++++ Data to examine ++++
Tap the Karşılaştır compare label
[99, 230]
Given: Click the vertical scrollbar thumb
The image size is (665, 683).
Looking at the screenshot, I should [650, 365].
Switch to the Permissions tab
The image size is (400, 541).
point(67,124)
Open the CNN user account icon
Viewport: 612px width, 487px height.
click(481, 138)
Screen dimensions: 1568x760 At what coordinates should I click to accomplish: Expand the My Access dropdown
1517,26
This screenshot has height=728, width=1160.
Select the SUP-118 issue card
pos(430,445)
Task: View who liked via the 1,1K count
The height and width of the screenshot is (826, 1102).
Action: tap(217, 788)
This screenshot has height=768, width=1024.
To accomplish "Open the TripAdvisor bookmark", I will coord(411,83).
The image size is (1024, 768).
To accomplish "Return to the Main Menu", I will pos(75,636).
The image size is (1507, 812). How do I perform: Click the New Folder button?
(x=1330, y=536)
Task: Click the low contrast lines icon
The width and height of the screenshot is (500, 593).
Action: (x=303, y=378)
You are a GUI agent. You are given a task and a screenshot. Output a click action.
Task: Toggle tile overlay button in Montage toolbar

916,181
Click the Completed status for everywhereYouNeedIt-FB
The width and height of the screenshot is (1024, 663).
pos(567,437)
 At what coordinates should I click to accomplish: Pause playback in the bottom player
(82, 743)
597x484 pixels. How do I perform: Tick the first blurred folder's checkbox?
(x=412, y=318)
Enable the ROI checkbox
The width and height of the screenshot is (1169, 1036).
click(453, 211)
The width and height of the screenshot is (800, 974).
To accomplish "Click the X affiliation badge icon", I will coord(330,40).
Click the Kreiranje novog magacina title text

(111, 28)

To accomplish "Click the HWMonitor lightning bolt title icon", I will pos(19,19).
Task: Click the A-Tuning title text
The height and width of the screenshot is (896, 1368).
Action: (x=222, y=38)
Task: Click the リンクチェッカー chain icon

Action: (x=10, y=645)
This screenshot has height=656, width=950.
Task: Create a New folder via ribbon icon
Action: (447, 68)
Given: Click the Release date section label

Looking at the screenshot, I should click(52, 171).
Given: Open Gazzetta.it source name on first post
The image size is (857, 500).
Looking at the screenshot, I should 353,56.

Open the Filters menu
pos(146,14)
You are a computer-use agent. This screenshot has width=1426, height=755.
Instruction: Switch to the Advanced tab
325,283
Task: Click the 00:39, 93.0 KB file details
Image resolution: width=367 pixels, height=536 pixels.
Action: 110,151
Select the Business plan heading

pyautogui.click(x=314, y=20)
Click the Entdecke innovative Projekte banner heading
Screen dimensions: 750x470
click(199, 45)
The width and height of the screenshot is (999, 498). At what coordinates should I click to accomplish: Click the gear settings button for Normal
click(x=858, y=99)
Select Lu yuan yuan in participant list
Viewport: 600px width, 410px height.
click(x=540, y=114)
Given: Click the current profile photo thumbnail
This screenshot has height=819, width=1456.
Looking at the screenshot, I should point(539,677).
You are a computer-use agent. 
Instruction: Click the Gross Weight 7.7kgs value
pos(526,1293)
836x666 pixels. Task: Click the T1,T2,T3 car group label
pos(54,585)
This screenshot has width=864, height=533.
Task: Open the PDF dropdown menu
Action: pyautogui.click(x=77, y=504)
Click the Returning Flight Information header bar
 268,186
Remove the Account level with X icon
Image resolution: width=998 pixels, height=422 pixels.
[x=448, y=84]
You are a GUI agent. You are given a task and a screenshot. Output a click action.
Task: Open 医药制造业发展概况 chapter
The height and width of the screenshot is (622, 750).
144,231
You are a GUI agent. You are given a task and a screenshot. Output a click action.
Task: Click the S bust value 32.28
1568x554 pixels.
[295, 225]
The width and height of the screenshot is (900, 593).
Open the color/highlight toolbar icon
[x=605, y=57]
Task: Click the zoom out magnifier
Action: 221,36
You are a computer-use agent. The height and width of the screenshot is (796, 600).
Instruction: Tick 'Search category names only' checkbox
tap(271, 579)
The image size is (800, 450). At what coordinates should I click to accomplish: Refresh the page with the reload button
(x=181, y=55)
++++
* Task item
Output a faithful copy of every entry, keeping each line as written.

* Result
Tap the Karşılaştır compare label
[99, 230]
Given: Click the vertical scrollbar thumb
The image size is (665, 683).
Looking at the screenshot, I should [650, 365].
Switch to the Permissions tab
The image size is (400, 541).
point(67,124)
Open the CNN user account icon
Viewport: 612px width, 487px height.
click(481, 138)
Screen dimensions: 1568x760 At what coordinates should I click to accomplish: Expand the My Access dropdown
1517,26
This screenshot has height=728, width=1160.
Select the SUP-118 issue card
pos(430,445)
Task: View who liked via the 1,1K count
The height and width of the screenshot is (826, 1102).
Action: tap(217, 788)
This screenshot has height=768, width=1024.
To accomplish "Open the TripAdvisor bookmark", I will coord(411,83).
The image size is (1024, 768).
To accomplish "Return to the Main Menu", I will pos(75,636).
The image size is (1507, 812). How do I perform: Click the New Folder button?
(x=1330, y=536)
Task: Click the low contrast lines icon
The width and height of the screenshot is (500, 593).
Action: (x=303, y=378)
You are a GUI agent. You are given a task and a screenshot. Output a click action.
Task: Toggle tile overlay button in Montage toolbar

916,181
Click the Completed status for everywhereYouNeedIt-FB
The width and height of the screenshot is (1024, 663).
pos(567,437)
 At what coordinates should I click to accomplish: Pause playback in the bottom player
(82, 743)
597x484 pixels. How do I perform: Tick the first blurred folder's checkbox?
(x=412, y=318)
Enable the ROI checkbox
The width and height of the screenshot is (1169, 1036).
click(453, 211)
The width and height of the screenshot is (800, 974).
To accomplish "Click the X affiliation badge icon", I will coord(330,40).
Click the Kreiranje novog magacina title text

(111, 28)

To accomplish "Click the HWMonitor lightning bolt title icon", I will pos(19,19).
Task: Click the A-Tuning title text
The height and width of the screenshot is (896, 1368).
Action: (x=222, y=38)
Task: Click the リンクチェッカー chain icon

Action: (x=10, y=645)
This screenshot has height=656, width=950.
Task: Create a New folder via ribbon icon
Action: (447, 68)
Given: Click the Release date section label

Looking at the screenshot, I should click(52, 171).
Given: Open Gazzetta.it source name on first post
The image size is (857, 500).
Looking at the screenshot, I should 353,56.

Open the Filters menu
pos(146,14)
You are a computer-use agent. This screenshot has width=1426, height=755.
Instruction: Switch to the Advanced tab
325,283
Task: Click the 00:39, 93.0 KB file details
Image resolution: width=367 pixels, height=536 pixels.
Action: 110,151
Select the Business plan heading

pyautogui.click(x=314, y=20)
Click the Entdecke innovative Projekte banner heading
Screen dimensions: 750x470
click(199, 45)
The width and height of the screenshot is (999, 498). At what coordinates should I click to accomplish: Click the gear settings button for Normal
click(x=858, y=99)
Select Lu yuan yuan in participant list
Viewport: 600px width, 410px height.
click(x=540, y=114)
Given: Click the current profile photo thumbnail
This screenshot has height=819, width=1456.
Looking at the screenshot, I should point(539,677).
You are a computer-use agent. 
Instruction: Click the Gross Weight 7.7kgs value
pos(526,1293)
836x666 pixels. Task: Click the T1,T2,T3 car group label
pos(54,585)
This screenshot has width=864, height=533.
Task: Open the PDF dropdown menu
Action: pyautogui.click(x=77, y=504)
Click the Returning Flight Information header bar
 268,186
Remove the Account level with X icon
Image resolution: width=998 pixels, height=422 pixels.
[x=448, y=84]
You are a GUI agent. You are given a task and a screenshot. Output a click action.
Task: Open 医药制造业发展概况 chapter
The height and width of the screenshot is (622, 750).
144,231
You are a GUI agent. You are given a task and a screenshot. Output a click action.
Task: Click the S bust value 32.28
1568x554 pixels.
[295, 225]
The width and height of the screenshot is (900, 593).
Open the color/highlight toolbar icon
[x=605, y=57]
Task: Click the zoom out magnifier
Action: 221,36
You are a computer-use agent. The height and width of the screenshot is (796, 600).
Instruction: Tick 'Search category names only' checkbox
tap(271, 579)
The image size is (800, 450). At what coordinates should I click to accomplish: Refresh the page with the reload button
(x=181, y=55)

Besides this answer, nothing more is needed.